**Exercises to complete**
1 - In the piece on Twitter bot detection, how accurate is the faster botornot model at classifying bots?
2 - Which user-level features does the piece on Twitter bot detection name as examples for the botornot default model? List all of them.
3 - Continue the piece on Twitter bot detection, picking up after its final sentence.
┌─ Document extract
Past week, I came across two programming initiatives to uncover Twitter bots and one attempt to identify fake Instagram accounts.

Mike Kearney developed the R package botornot which applies machine learning to estimate the probability that a Twitter user is a bot. His default model is a gradient boosted model trained using both users-level (bio, location, number of followers and friends, etc.) and tweets-level information (number of hashtags, mentions, capital letters, etc.). This model is 93.53% accurate when classifying bots and 95.32% accurate when classifying non-bots. His faster model uses only the user-level data and is 91.78% accurate when classifying bots and 92.61% accurate when classifying non-bots. Unfortunately, the models did not classify my account correctly (see below), but you should definitely test yourself and your friends via this Shiny application.

Fun fact: botornot can be integrated with Mike’s rtweet package

Scraping Dirty Bots

At around the same time, I read this very interesting blog by Andy Patel. Annoyed by the fake Twitter accounts that kept liking and sharing his tweets, Andy wrote a Python script called pronbot_search. It’s an iterative search algorithm which Andy seeded with the dozen fake Twitter accounts that he identified originally. Subsequently, the program iterated over the friends and followers of each of these fake users, looking for other accounts displaying similar traits (e.g., similar description, including an URL to a sex-website called “Dirty Tinder”).

Whenever a new account was discovered, it was added to the query list, and the process continued. Because of the Twitter API restrictions, the whole crawling process took literal days before Andy manually terminated it. The results are just amazing:

After a day, the results looked like so. Notice the weird clusters of relationships in this network. [original]
The full bot network uncovered by Andy included 22.000 fake Twitter accounts:

At the end of the weekend of March 10th, Andy had to stop the scraper after running for several days even though he had only processed 18% of the networks of the 22.000 included Twitter bots [original]
The bot network on Twitter is probably enormous! Zooming in on the network, Andy notes that:

Pretty much the same pattern I’d seen after one day of crawling still existed after one week. Just a few of the clusters weren’t “flower” shaped.
└─
┌─ Records
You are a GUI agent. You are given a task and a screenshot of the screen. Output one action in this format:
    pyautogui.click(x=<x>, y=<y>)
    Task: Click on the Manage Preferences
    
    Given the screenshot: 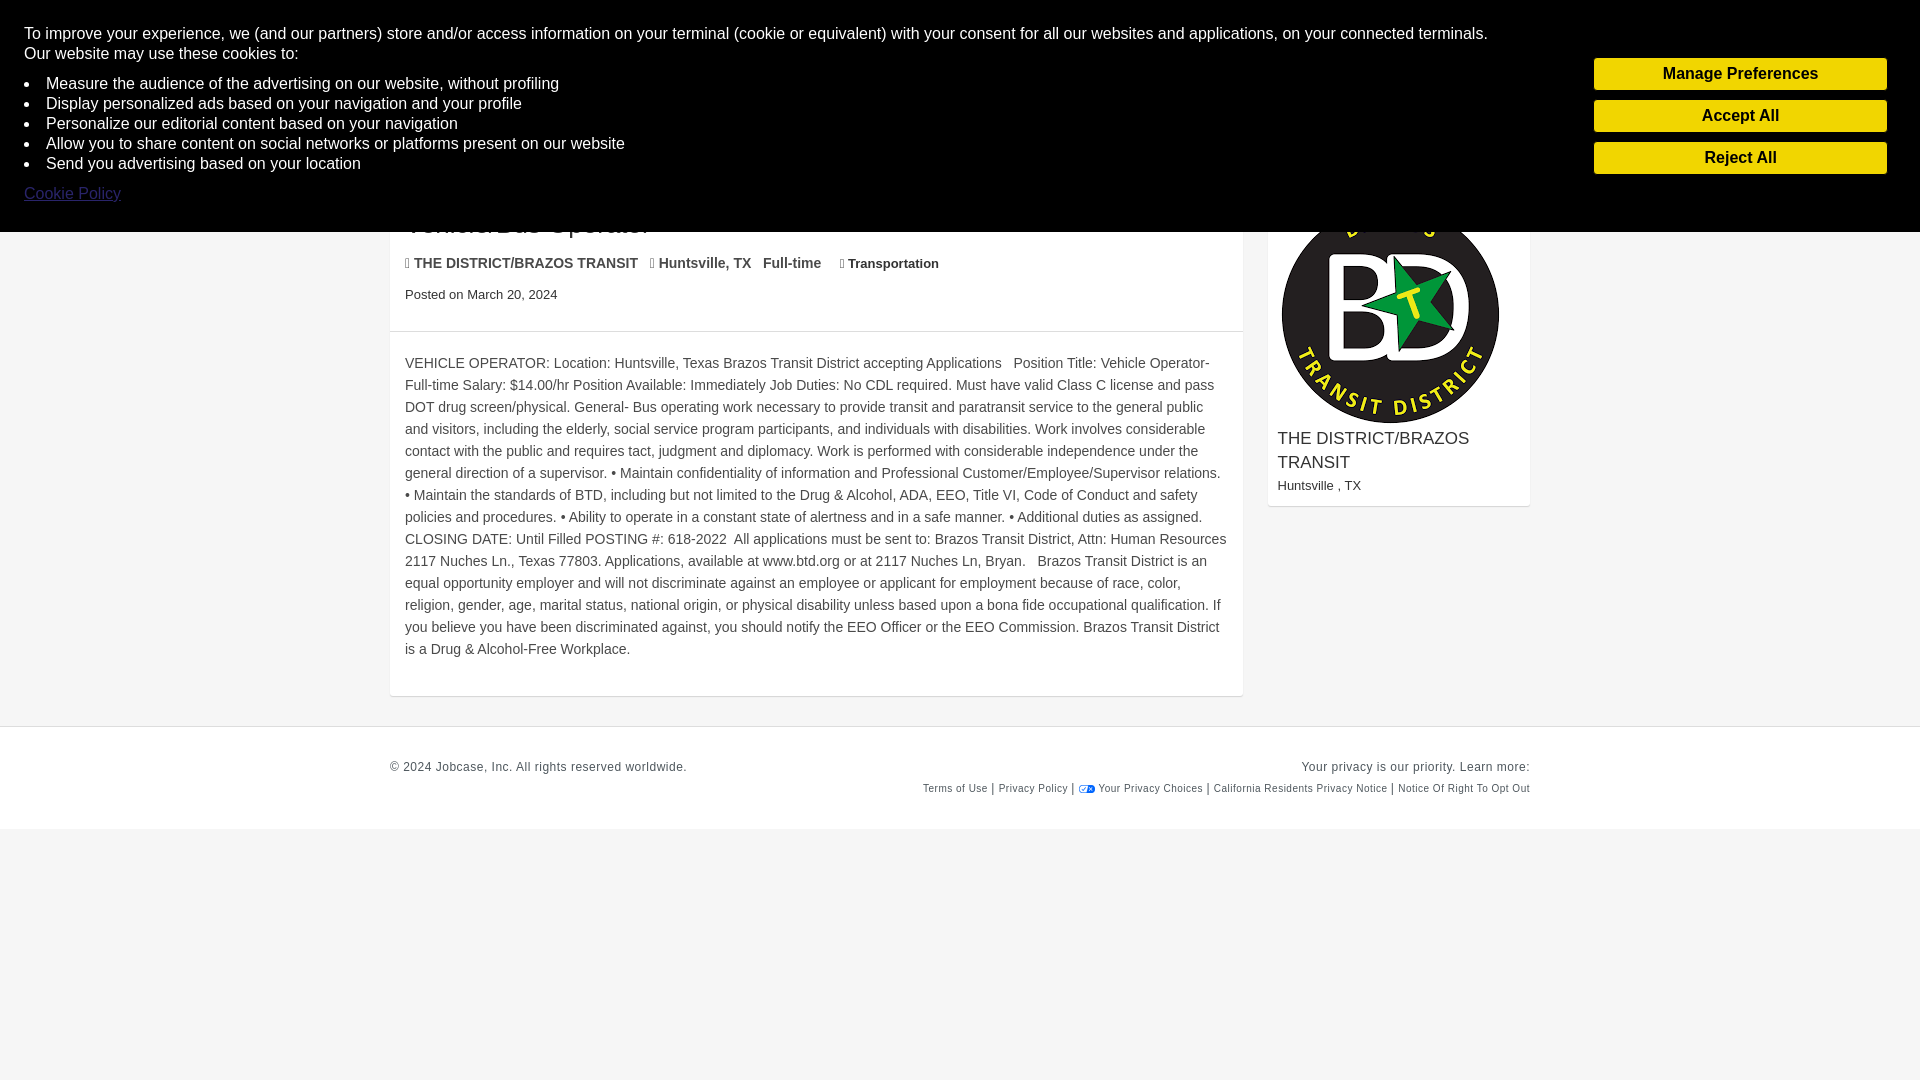 What is the action you would take?
    pyautogui.click(x=1740, y=74)
    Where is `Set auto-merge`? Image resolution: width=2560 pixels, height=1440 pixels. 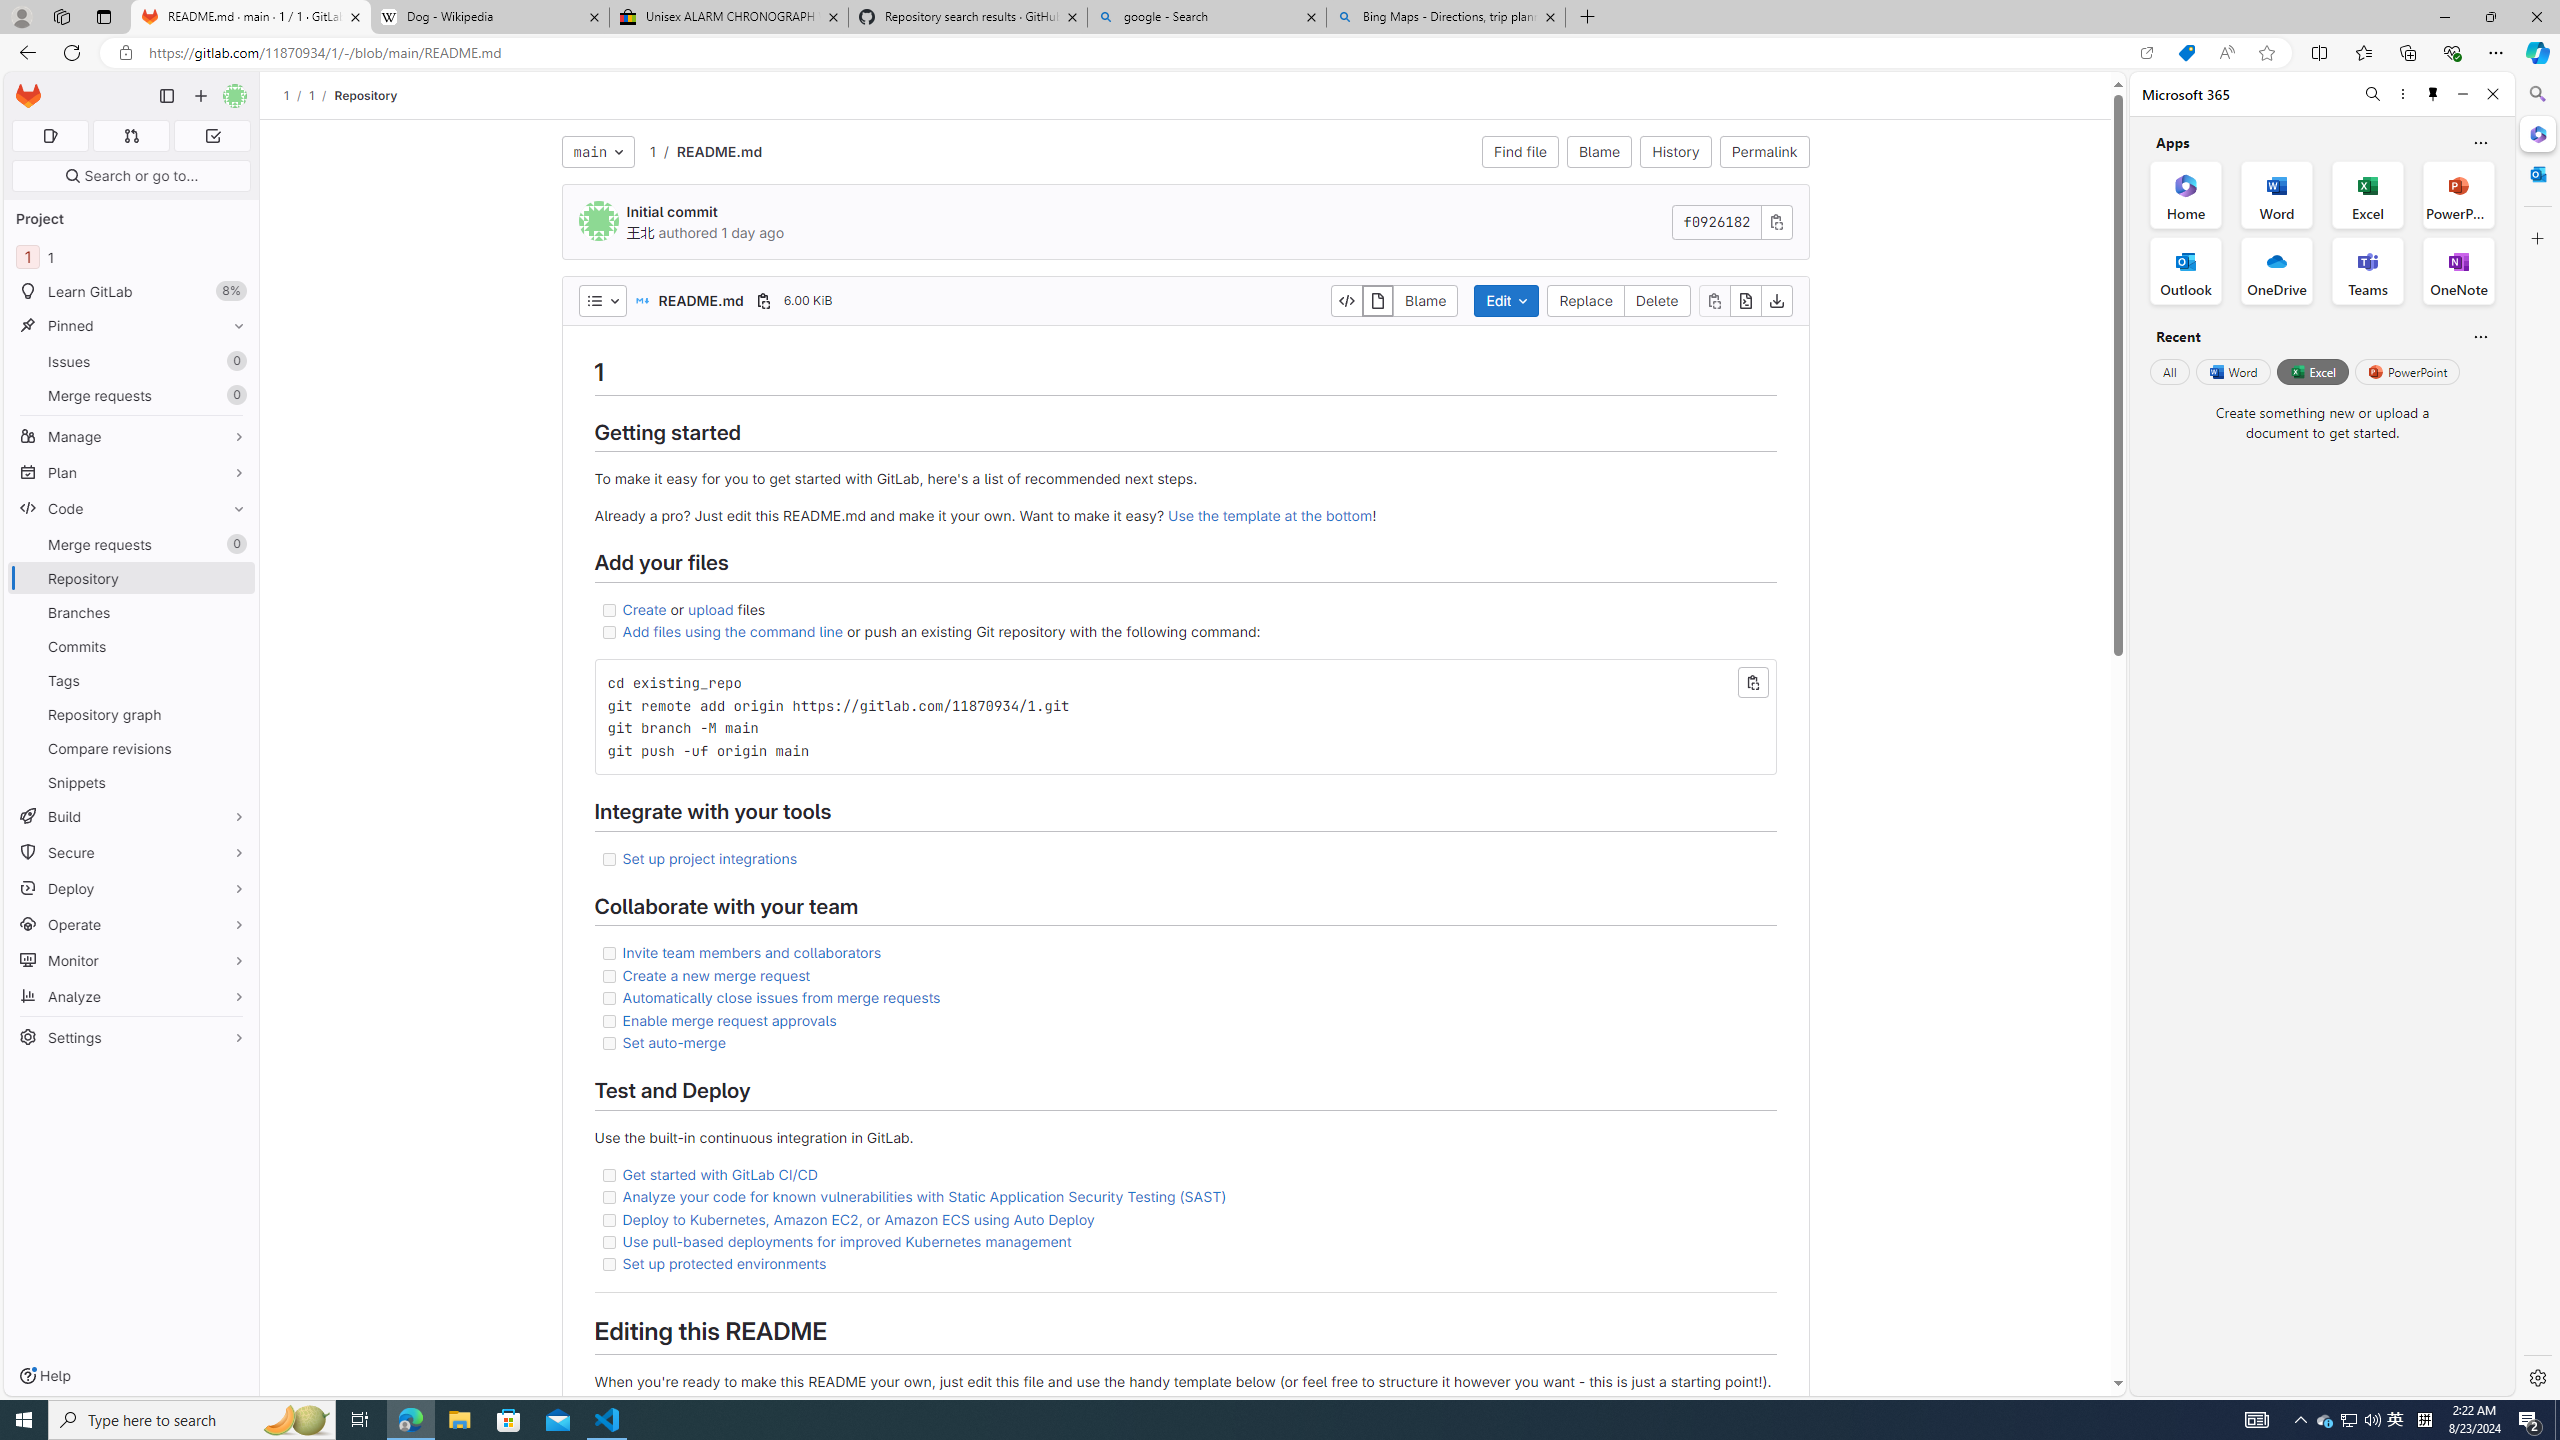 Set auto-merge is located at coordinates (1184, 1043).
└─
**Responses**
1 - 91.78%

2 - bio, location, number of followers, number of friends

3 -
Andy Patel, March 2018, link

Zoomed in to a specific part of the network you can see the separate clusters of bots doing little more than liking each others messages. [original]
In his blog, Andy continues to look at all kind of data on these fake accounts. I found most striking that many of these account are years and years old already. Potentially, Twitter can use Mike Kearney’s botornot application to spot and remove them!

Most of the bots in the Dirty Tinder network found by Andy Patel were 3 to 8 years old already. [original]
Andy was nice enough to share the data on these bot accounts here, for you to play with. His Python code is stored in the same github repo and more details around this project you can read in his original blog.

Fake Instagram Accounts

Finally, SRFdata (Timo Grossenbacher) attempted to uncover fake Instagram followers among the 7 million followers in the network of 115 important Swiss Instagram influencers in R. Magi Metrics was used to retrieve information for public Instagram accounts and rvest for private accounts. Next, clear fake accounts (e.g., little followers, following many, no posts, no profile picture, numbers in name) were labelled manually, and approximately 10% of the inspected 1000 accounts appeared fake. Finally, they trained a random forest model to classify fake accounts with a sensitivity (true negative) rate of 77.4% and an overall accuracy of around 94%.

Robert Coombs and his application robot

Robert Coombs and his application robot

Robert Coombs wanted to see whether he could land a new job. He was aware that, these days, organizations often employ applicant tracking systems to progress/fail incoming applications. Hence, Robert concluded that he had two challenges in his search for a new job:

  • He was up against leaders in their field, so his resume wouldn’t simply jump to the top of the pile.
  • Robots would read his application, along with those of his competition.

Being a tech enthusiast and having some programming skills, he decided to build his own application robot, capable of sending a customized CV and resume to the thousands of jobs posted online every day, in a matter of seconds. I strongly recommend you read his full story here, but these were his conclusions:

  • It’s not how you apply, it’s who you know. And if you don’t know someone, don’t bother.
  • Companies are trying to fill a position with minimal risk, not discover someone who breaks the mold.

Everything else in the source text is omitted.